Nasty C could not have predicted that the summer of his big-label debut and album would coincide with a summer of death, protest, and violence but ‘ZMWSP’ somehow unfurls the complexities of this year. The pandemic-induced lockdowns have been a stark reminder that pain and fortune often live in tandem and to his credit, Nasty C delivers a selection of songs that offer a way to contemplate and be present in the moment. More than anything, the project is a transportive listening experience and that is due in large part to its futuristic production, which exists in almost perfect harmony with Nasty C’s soothing vocals. “Feeling” draws similar lines to emotionally layered numbers like Roddy Ricch’s “Prayers To The Trap God” and Bella Shmurda’s “Omnipotent” by soundtracking dalliances with spirituality. The horns and soulful keys in the background provide the perfect bedding for Nasty C’s biblical allusions that suggest his steps were divinely ordered right from his birth. When he raps chip-on-the-shoulder lines like “When y’all say the names of our legends, y’all better shout mine”, they come off more clairvoyant than outright cocky, because you can almost imagine a future in which that could one day be possible. With a Def Jam deal, it’s hard to imagine the young rapper not walking in similar footsteps to the great labelmates before him like Jay-Z and Big Sean. Many know Nasty C for his killer flows, but may not be aware that the rapper is also an incredible producer and this reflects in the way the drubbing, buoyant production dictates the album’s mood swings. But he’s not only to praise for this as he gets help from a legendary team of award-winning international producers like Beat Butcha, ATL Jacobs, No I.D, Bank Roll Got It, G Koop, and more who are familiar with his air-tight flows.

The project’s international features also underscore the envious extravagance and glitz of Nasty C’s new lifestyle. Each year, his collaborations grow more ambitious and though we get exciting features with YSL’s Lil Keed and Dreamville’s Ari Lennox, this writer can’t help but feel gutted to learn that we missed out on a Nasty C and Burna Boy collaboration which the rapper blames on “label shit”, during a recent conversation on Cuppy’s Africa Now station on Apple Music. Burna Boy who has just released his third major-label album ‘Twice As Tall’ would have been a monumental inclusion to an already great body of work, but it’s hard to imagine it existing in a world as dystopian as the one we’re currently in now. Maybe that’s why label decisions have led to its postponement, waiting out a time when the world is in a better position to assemble and party, regardless, a co-sign from the African Giant would be a new badge on Nasty C’s heavyweight belt while mutually benefiting Burna Boy who is yet to collaborate with any of the new-gen artists carving out their own niche in the music industry apart from Buju. 

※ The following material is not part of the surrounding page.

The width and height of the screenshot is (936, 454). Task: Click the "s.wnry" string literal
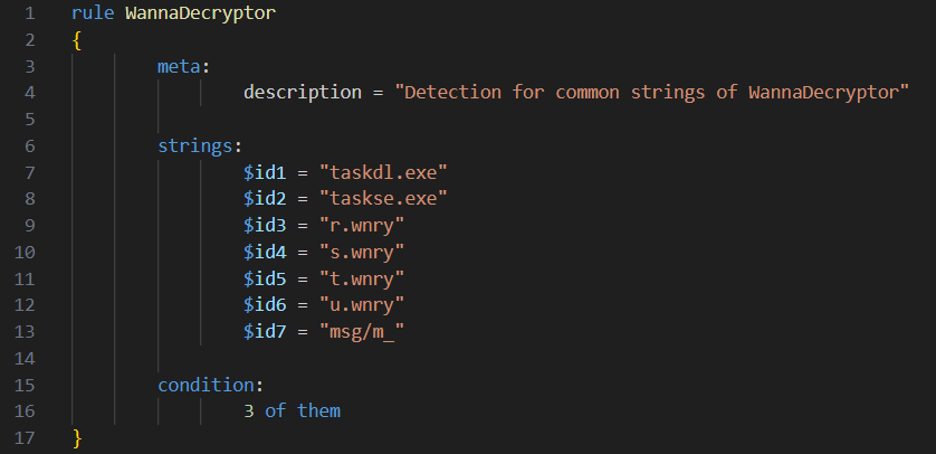362,252
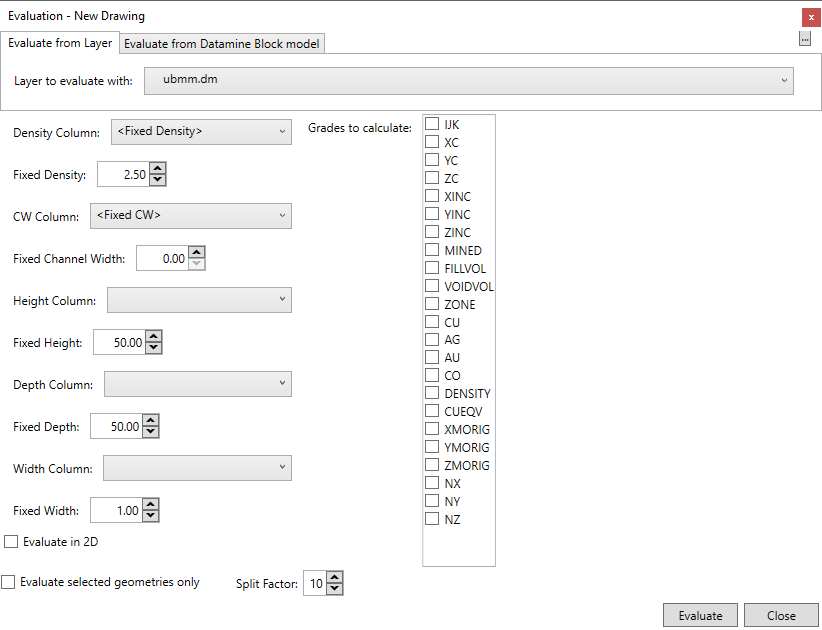Tick the DENSITY grade checkbox

(433, 394)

Clocking in just under the 60-minute mark, the inescapable allure of ‘ZMWSP’ is the firm reminder that hip-hop doesn’t exist only on the Western shores but lives and takes on new life within different people and sub-cultures borrowing from a wider range of influences endlessly at their disposal. This record feels like an awakening and it could very well sit comfortably amongst inebriated guests at a breezy roof-top parties in New York or under the twinkling lights of humid clubs in Johannesburg, it’s transnational. Artists like Nasty C deserve to enjoy as much mainstream success as their hip-hop counterparts across the shores, and although Western validation and award shows in general are outdated and inherently flawed, it won’t be far off to envision a rapper like Nasty C confidently joining the ranks of the next XXL Freshman class, which till today has only seen two rappers of African descent. 

With ‘ZMWSP’ he sets the record straight–he’s a rapper rapper. Though he’s a long way from his debut on the scene in 2013, he seems to be handling it all in great strides, and he very well could be on the cusp of an explosion into superstardom. The project is, as the name suggests, teeming with the unfettered power from the boy from Durban with big dreams, and by our calculations, there’s more than just some power in him.